Queste dichiarazioni avevano particolarmente indispettito il governo yemenita, che le aveva definite come provocatorie: d’altronde l’ausilio saudita rimaneva di vitale importanza nella guerra agli Huthi. Nonostante tali dichiarazioni, la Turchia non ha mai negato il proprio appoggio al governo yemenita, anche per la presenza di un’altra potenza rivale dietro Ansar Allah: l’Iran.
Una posizione ambigua
Nell’attuale conflitto a Gaza il controllo dello stretto di Bab al Mandeb da parte degli Huthi si sta rivelando una grossa spina nel fianco per Israele: gli attacchi alle navi mercantili dirette verso lo Stato ebraico si sono tradotti in forte perdite economiche e ritardi sulle consegne.
Questo ha portato prima ad una missione a guida statunitense a difesa dei mercantili e in seguito a dei veri e propri attacchi militari di Usa e Gran Bretagna alle basi di Ansar Allah in Yemen.
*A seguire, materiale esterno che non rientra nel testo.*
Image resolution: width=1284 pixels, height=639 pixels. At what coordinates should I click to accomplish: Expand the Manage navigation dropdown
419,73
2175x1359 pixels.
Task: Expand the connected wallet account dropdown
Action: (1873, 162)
È innegabile che gli Huthi siano attualmente tra i protagonisti indiscussi nel sostegno alla Palestina, soprattutto se consideriamo che i loro attacchi stiano colpendo il cuore economico dell’Occidente: il libero mercato.
Ed è in questo contesto che la Turchia rischia di trovarsi in una situazione piuttosto delicata: da una parte c’è il sostegno alla Palestina che si traduce anche nel mancato appoggio alla missione USA nel Mar Rosso, dall’altra c’è il fastidio per la presenza iraniana dietro Ansar Allah, movimento mai sostenuto da Ankara. Una situazione difficile per il presidente turco, in equilibrio tra l’appoggio alla causa palestinese e il tentativo di non essere oscurato da altre potenze regionali.